Un día que no recordaba ni podría recordar nunca, las tres tías lo fueron a buscar a la casa de su madre y así llegó a Concepción y a la vida de esa gran fábrica de jabón. Su abuelo lo impresionaba mucho. Era alto, elegante y tenía una fortaleza y orgullo que lo hacían aparecer ante sus ojos como un ser inconmensurable. A su padre casi no lo veía; seguía entrando y saliendo de diferentes camas y gastándose los dedos con el lápiz y el papel: su pasión era escribir. Juan era un niño en extremo introvertido, callado, se podría decir que un niño con un alma asustada. Casi no había podido conocer a su madre. Había vivido con ella muy poco tiempo, tan poco que no fue suficiente para crear recuerdos. Ni siquiera podía recordar su olor, el tono de su voz o la calidez de su piel. Por eso las tías eran su refugio. Ese trío de mujeres lo acompañaría toda la vida, en todas las circunstancias. Cuando las necesitase, aparecerían, a veces las tres juntas, otras una sola; cerraría los ojos y las evocaría y en ocasiones hasta las vería sin cerrarlos.

Tía Celia, dulce, suave, romántica y enamorada de un militar muy pobre, pero con la alegría contagiosa de una persona entera que no se dejaba tocar por las cosas malas de la vida; tía Selina, la cocinera, la dueña de los sabores libaneses que siempre tenía algo delicioso para compartir y una sonrisa para regalar; tía Nadina, la mayor de todos los hermanos, era fiel y recta hasta en exceso y por ello muy dura; un desengaño amoroso había hecho que cerrara su corazón para siempre y congelara parte de él transformándose en un ser en apariencia frío, un “sargento de caballería”, como la llamarían las siguientes generaciones de la familia. Increíblemente, Juan vio en ella la figura materna. Se refugió en su dureza y con ella fue creciendo la coraza que lo protegía del exterior. Mucho tiempo después, algún ojo que lo mirase con el amor de una hija y la comprensión que genera la empatía descubriría que esa coraza lo único que hizo fue guardar muy adentro y bien protegido a ese niño; mucho tiempo después seguiría siendo un niño dentro del cuerpo de un hombre.

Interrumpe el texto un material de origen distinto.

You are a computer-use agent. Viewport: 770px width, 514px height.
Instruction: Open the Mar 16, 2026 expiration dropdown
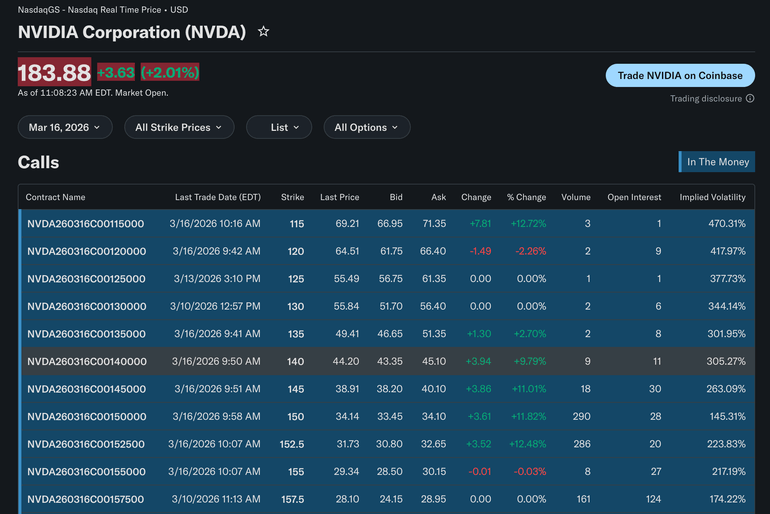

La vida de Juan en Concepción se desarrollaba con normalidad. Iba a la escuela, estudiaba mucho, le gustaba estudiar. Matemáticas era su materia preferida. Le gustaban los números porque no había opción de dos respuestas: era blanco o negro. Los matices no los podía manejar. Después de la escuela iba a la fábrica de jabón donde siempre estaba su abuelo, alto, elegante, seguro. Allí trabajaba haciendo tareas simples, pero que le generaban alguna moneda que se acostumbró a atesorar. En la fábrica pasaba las tardes entretenido, aprendiendo y mamando la estirpe de su abuelo que era muy respetado por todos. No cabía otra posibilidad.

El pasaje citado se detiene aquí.